- **Exercise tasks**
1) Decide whether each statement agrees with the article about the P.E.A.C.E. and H.O.P.E. Center for Youth: (a) Jackman spent 17 years in prison; (b) Lockhart Bey was 27 when he was sentenced; (c) Jackman expected Lockhart Bey to walk into the cafe. For each, answer yes or no and quote the deciding words.
2) Pick up the article about the P.E.A.C.E. and H.O.P.E. Center for Youth after its final sentence and write what comes next.

- **Text passage**

━━━

Written by: Audrey Pinson, Claire Williams, Connor Groothuis, Sarah Calixto de Souza
As Julian Jackman waited in a local cafe to meet with Columbia Public Schools Superintendent Brian Yearwood and a man Yearwood told Jackman he would “hit it off” with, Lonnie Lockhart Bey was the last person he expected to walk in.
This is how Jackman describes the moment he was able to reconnect with Lonnie Lockhart Bey, whom he partnered with to open the P.E.A.C.E. and H.O.P.E. Center for Youth; their dream since meeting in a prison yard years ago.
Both local activists have founded their own projects. Jackman is the executive director of P.E.A.C.E. (People Embrace Another Choice Effectively), while Lockhart Bey is the executive director of H.O.P.E. (Helping Our People Excel). They decided to combine forces to expand their reach to the youth.
“So, when Dr.Yearwood came, it just freaked him out. Cause you know, we’re hugging and talking and catching up, and he is like, ‘You guys know each other?’ Do we know each other? Man, you’re in for a treat. But from that day on, we were inseparable,” Jackman says.
Their story began when their lives took a drastic turn, as choices made in their younger years caught up to them and resulted in their arrests. At 27 years old, Jackman was charged and sentenced for first-degree robbery; he was in prison for 17 years.
As for Lockhart Bey, he was 16 years old when he was sentenced to life without parole for first-degree murder and assault and two armed criminal actions with his co-defendant. Lockhart Bey served 26 years of the sentence in prison.
Both men decided to break the cycle into which they were born, having experienced the impact of making the wrong choices in their youth, and decided to dedicate their lives to prevent others from going down this path.

━━━

- **Raw records**
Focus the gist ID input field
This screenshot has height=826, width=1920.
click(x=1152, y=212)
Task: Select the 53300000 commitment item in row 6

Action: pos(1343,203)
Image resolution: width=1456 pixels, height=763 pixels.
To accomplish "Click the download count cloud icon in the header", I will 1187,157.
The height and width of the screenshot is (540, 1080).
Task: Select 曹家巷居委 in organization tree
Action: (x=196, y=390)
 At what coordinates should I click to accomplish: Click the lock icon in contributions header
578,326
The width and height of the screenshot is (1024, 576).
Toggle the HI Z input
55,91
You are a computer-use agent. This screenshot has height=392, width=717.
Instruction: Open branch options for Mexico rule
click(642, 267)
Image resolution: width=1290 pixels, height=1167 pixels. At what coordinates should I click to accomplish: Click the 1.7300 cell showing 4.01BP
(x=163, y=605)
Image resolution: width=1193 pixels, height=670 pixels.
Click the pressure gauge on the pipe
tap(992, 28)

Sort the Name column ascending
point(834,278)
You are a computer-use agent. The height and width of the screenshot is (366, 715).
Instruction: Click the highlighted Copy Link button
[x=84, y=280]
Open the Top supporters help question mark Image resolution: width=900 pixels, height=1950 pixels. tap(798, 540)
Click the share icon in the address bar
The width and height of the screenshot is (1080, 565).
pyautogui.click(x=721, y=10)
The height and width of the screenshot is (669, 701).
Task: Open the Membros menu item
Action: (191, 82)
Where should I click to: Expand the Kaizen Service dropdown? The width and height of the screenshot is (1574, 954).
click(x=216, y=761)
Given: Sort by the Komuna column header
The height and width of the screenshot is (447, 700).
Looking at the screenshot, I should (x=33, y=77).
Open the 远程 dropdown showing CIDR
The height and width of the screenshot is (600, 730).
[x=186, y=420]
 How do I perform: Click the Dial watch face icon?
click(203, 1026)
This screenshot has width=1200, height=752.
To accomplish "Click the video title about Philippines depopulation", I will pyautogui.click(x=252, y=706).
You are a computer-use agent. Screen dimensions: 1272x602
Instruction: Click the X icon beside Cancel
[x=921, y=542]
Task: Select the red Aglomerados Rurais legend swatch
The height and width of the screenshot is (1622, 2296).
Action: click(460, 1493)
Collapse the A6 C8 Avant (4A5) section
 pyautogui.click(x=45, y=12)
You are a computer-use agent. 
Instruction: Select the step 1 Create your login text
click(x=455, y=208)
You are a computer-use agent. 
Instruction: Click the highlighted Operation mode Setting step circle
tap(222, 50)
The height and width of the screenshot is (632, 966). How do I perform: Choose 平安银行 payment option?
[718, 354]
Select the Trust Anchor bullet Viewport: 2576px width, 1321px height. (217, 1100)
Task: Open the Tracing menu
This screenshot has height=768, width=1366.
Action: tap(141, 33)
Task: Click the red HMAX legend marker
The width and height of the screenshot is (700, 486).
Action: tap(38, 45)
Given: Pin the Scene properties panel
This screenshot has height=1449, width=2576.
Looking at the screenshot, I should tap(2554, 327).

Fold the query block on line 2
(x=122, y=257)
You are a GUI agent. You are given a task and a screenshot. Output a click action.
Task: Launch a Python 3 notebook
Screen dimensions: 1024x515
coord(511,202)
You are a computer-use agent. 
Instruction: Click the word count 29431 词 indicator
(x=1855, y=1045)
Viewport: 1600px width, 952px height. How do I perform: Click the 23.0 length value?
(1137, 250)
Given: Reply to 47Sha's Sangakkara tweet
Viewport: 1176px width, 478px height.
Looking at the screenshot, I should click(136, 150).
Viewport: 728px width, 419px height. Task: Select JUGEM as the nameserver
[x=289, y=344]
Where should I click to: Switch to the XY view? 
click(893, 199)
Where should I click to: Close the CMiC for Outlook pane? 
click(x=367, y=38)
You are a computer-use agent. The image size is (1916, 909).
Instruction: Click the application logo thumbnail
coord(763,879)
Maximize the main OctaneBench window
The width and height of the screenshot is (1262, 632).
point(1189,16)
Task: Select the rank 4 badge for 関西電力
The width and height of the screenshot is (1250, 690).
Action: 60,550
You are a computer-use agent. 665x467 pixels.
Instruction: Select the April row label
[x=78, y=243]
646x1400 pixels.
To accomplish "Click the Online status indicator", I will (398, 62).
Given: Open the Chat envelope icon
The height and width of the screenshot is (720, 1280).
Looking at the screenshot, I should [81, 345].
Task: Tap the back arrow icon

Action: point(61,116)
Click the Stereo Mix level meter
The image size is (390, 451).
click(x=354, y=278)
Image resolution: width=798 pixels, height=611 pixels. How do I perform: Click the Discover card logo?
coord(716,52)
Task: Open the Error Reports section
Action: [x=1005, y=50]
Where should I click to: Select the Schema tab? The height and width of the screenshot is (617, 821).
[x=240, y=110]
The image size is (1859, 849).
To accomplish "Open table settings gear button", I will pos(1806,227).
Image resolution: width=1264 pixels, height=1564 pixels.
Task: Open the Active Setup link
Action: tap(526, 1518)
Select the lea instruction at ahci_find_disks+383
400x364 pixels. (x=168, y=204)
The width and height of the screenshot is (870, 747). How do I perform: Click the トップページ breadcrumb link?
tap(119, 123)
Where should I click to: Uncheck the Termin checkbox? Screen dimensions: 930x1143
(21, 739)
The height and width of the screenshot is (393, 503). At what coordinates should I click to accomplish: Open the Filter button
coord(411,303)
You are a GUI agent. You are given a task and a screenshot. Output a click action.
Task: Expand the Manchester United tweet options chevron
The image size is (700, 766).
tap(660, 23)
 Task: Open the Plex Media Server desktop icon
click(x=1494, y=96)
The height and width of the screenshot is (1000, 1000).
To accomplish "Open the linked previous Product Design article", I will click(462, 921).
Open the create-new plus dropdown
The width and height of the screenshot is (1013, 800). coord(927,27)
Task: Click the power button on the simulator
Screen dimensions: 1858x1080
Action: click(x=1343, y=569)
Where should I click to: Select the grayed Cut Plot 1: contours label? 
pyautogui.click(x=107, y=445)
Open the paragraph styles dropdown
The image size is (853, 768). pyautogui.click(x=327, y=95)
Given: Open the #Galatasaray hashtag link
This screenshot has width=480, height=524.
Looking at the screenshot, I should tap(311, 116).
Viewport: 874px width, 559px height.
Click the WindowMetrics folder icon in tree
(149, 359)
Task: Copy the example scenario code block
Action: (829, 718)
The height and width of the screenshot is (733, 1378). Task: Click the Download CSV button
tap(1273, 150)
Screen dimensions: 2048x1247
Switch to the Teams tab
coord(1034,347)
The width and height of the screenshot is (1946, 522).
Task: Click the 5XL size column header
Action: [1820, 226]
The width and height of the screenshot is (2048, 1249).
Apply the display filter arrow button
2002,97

━━━

- **Outputs**
1)
(a) Yes: "he was in prison for 17 years."
(b) No: "he was 16 years old when he was sentenced to life without parole"
(c) No: "Lonnie Lockhart Bey was the last person he expected to walk in."

2)
While incarcerated, Lockhart Bey enrolled in and later taught many classes revolving around rehabilitation, aiming to better himself and help those around him. He wrote curricula for some of these classes, which are now translated into the programs offered by the youth center, which include Building Healthy Relationships, Critical Change and Gang Prevention, and Dangers of Criminal Thinking.
During that time, he says he was able to discover that what he lacked was a present state of mind.
“I had to learn to be current. Always be in the moment. And if you are always in the moment, then you'll make decisions based on what's in front of you, not what's behind you. And so that's what I started to do,” Lockhart Bey says.
One of the reasons he began to change his mindset was the influences around him at the time, and he started listening to them. Clifton Davis was one of those influences, who is now also a part of the H.O.P.E and P.E.A.C.E Youth Center.
“He did 26 [years in prison] too, and we both know the law. And that's how we always connected,” Lockhart Bey says.
Lockhart Bey and Davis founded the Transitional Housing Program which is centered around helping ex-convicts find their footing when getting out of prison.
“We were running into each other's programs, so we were always around each other when I started taking programs, and I was like, wow, look at this guy, going around helping people,” Davis says.
However, the true influence of Lockhart Bey’s outlook on life during those years can be traced back to Winston Bell Bey.
“I was 16. He was older. He used to sit around at the library and work on this case,” Lockhart Bey says. “So we'd be around there, and we read a little bit about his case, and then he started bringing his Quran, and he started teaching me about different things.”
Bell Bey was the father figure Lockhart Bey missed in his formative years, and the consistency that Bell Bey offered made him realize not everybody would abandon him. The feeling of inconsistency was something Lockhart Bey felt very strongly throughout his childhood, especially when his grandfather died.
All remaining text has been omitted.